A nurse is collecting data from an infant. Which of the following sites is the most reliable location to check the infant's pulse?
- A. Temporal
- B. Carotid
- C. Apical
- D. Dorsalis pedis
Correct Answer: C
Rationale: The apical pulse is the most reliable method for assessing heart rate in infants.
A nurse is reinforcing teaching with the parents of an 8-month-old infant who will be admitted for surgery. Which of the following instructions should the nurse include in the teaching?
- A. You should bring the infant's favorite blanket to the hospital.
- B. You should begin to manipulate the infant's bedtime based on the hospitals visiting hours.
- C. You should read the child a story about hospitalization.
- D. You will need to go home when it is not visiting hours.
Correct Answer: A
Rationale: Bringing the infant's favourite blanket can provide comfort and a sense of security in an unfamiliar hospital environment. It helps the child feel more at ease and can reduce anxiety and stress associated with hospitalization.
A nurse is collecting data from a 5-month-old infant who has increased intracranial pressure (ICP) resulting from hydrocephalus.
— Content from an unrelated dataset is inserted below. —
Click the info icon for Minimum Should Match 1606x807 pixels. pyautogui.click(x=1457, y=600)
Which of the following manifestations should the nurse expect?
- A. Low-pitched cry
- B. Positive Babinski reflex
- C. Insomnia
- D. Bulging fontanel
Correct Answer: D
Rationale: A bulging fontanel is a key sign of increased ICP in infants. It occurs due to pressure within the skull causing the soft spot on the head to protrude.
A nurse is preparing a 9-year-old child for an IV catheter insertion. Which of the following actions should the nurse take first?
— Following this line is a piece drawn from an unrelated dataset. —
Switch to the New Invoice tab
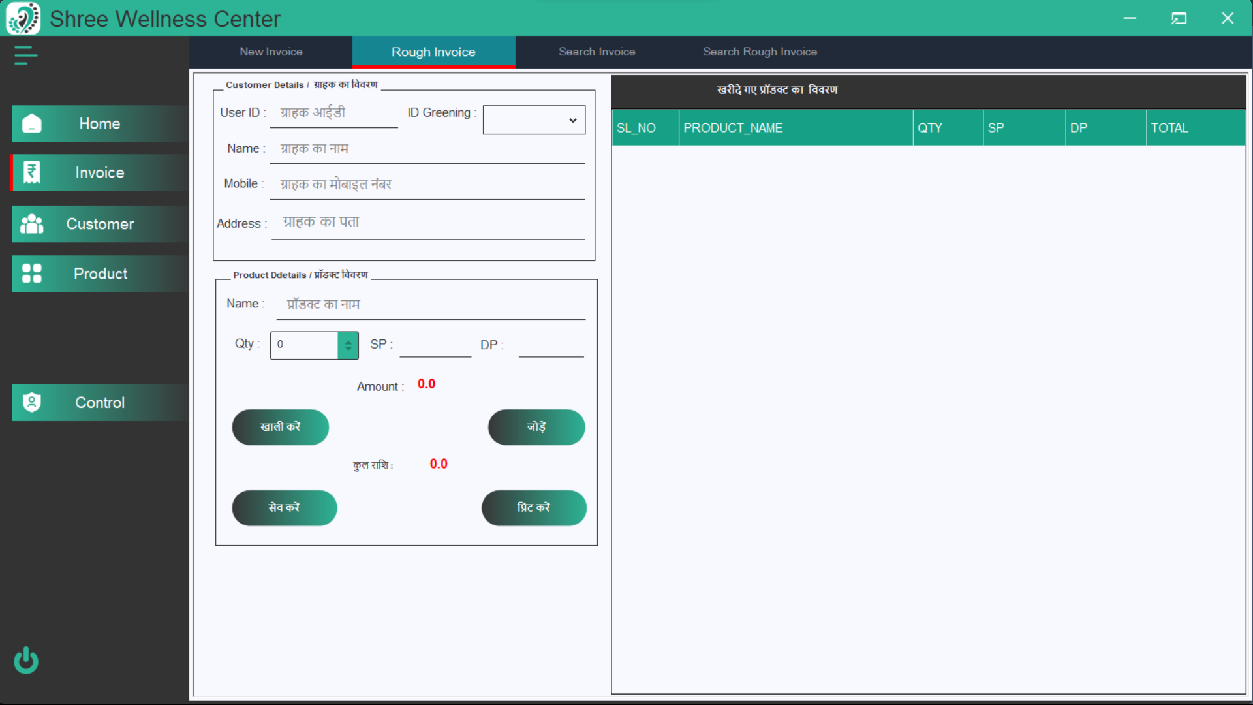The image size is (1253, 705). coord(271,52)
- A. Ask the child what he knows about the procedure.
- B. Allow the child to see and touch IV tubing and supplies.
- C. Describe the procedure using visual aids.
- D. Explain to the child's parents what role they will have during the procedure.
Correct Answer: A
Rationale: Understanding the child's knowledge and feelings about the procedure helps tailor the explanation to address any misconceptions and reduce anxiety.